A la hora menos pensada, Lucía decretaba silencio. De su equipo de sonido, las notas de los intérpretes más desconocidos e inspirados, nos sorprendían con sus voces y sus mensajes, de la más decantada originalidad. A tantos y tantos cantautores Lucía nos obligaba a oírlos, porque le llegaban de primera mano con los visitantes de las más remotas geografías. Y para que le oyéramos sus historias. Que, con su imaginación desbordada, siempre la narración era nueva, así la trama fuera la misma. Sus alas burlonas las expandía por el ambiente y Lucía, divertida, reía ante el desconcierto de sus contertulios.
Cada quien de los que conocimos a Lucía, vamos a reinventar su vida en cada recordación, que no tendrá fin, porque en las penumbras del tiempo y del siempre jamás, su vuelo, su discurso existencial, vendrá a la mente de quienes fuimos sus amigos. Que fueron tantos y tantos, que pecaríamos por omisión si nos atreviéramos a llamarlos por su nombre para que acudieran a rebato a esgrimir el duelo que los embarga. Pero si hay que homenajear a la amistad, creo que estaremos de acuerdo en que ella se concreta y representa en Clemencia Latorre Durán, su amiga-hermana, cuyos hombros samaritanos fueron su soporte permanente. Gracias Clemencia por habernos querido tanto a nuestra Lucía.
Y en esta tarde grisácea, de garúa sabanera, después de haber acompañado a la distancia el vuelo de las cenizas de Lucía a lo etéreo, en Manizales, nos invaden los arpegios de una guitarra y una voz.

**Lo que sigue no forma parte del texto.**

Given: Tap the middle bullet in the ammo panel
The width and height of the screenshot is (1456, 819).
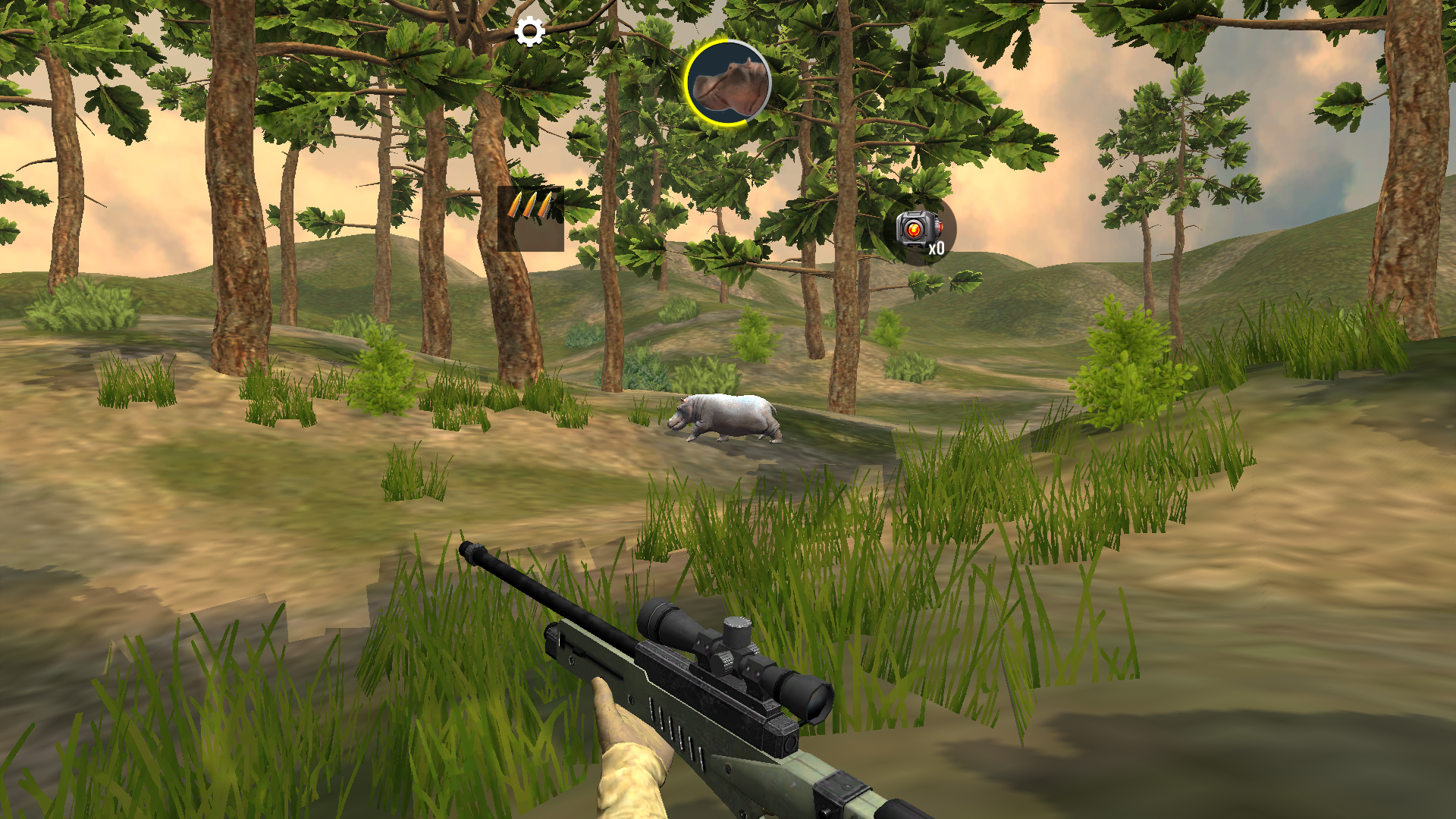Looking at the screenshot, I should [x=532, y=206].
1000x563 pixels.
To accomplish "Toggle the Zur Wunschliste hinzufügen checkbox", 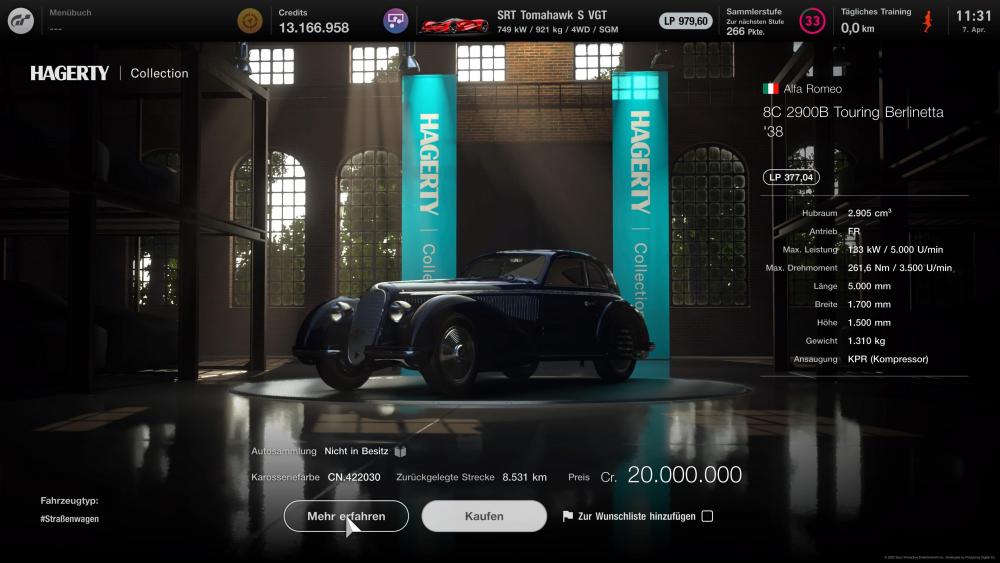I will [707, 516].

Alcira Vargas, a quien Lucía tanto quería, nuestra amiga común, en el rasgueo de su instrumento y en el sentimiento de su voz, nos deja para la nostalgia y para las lágrimas, su interpretación de la desolada canción de Horacio Guarany, con la que a Lucía Corrales identificábamos desde cuando creíamos que la muerte no se atrevería con Lucía, porque Lucía era humana, demasiado humana, lo que pensábamos que la salvaría de la efimeridad: «Nadie como tú, con tu tristeza,/ nadie como tú, con tu ternura…/ Porque ya nadie, como tú/ ya nunca nadie/ con tu lluvia,/ con tus vientos/ como dos pumas hambrientos/ nunca más, ya nunca nadie/ nadie río, nadie trueno,/ nadie tierra/ nadie incendio, nadie cielo,/ nadie fiebre/ nadie miedo, trigo suelto/ nadie flor ni hermosa trunca/ nadie más yo sé que nunca/ como tú ya nunca más.»/. Amiga, y mujer- poema, hasta siempre.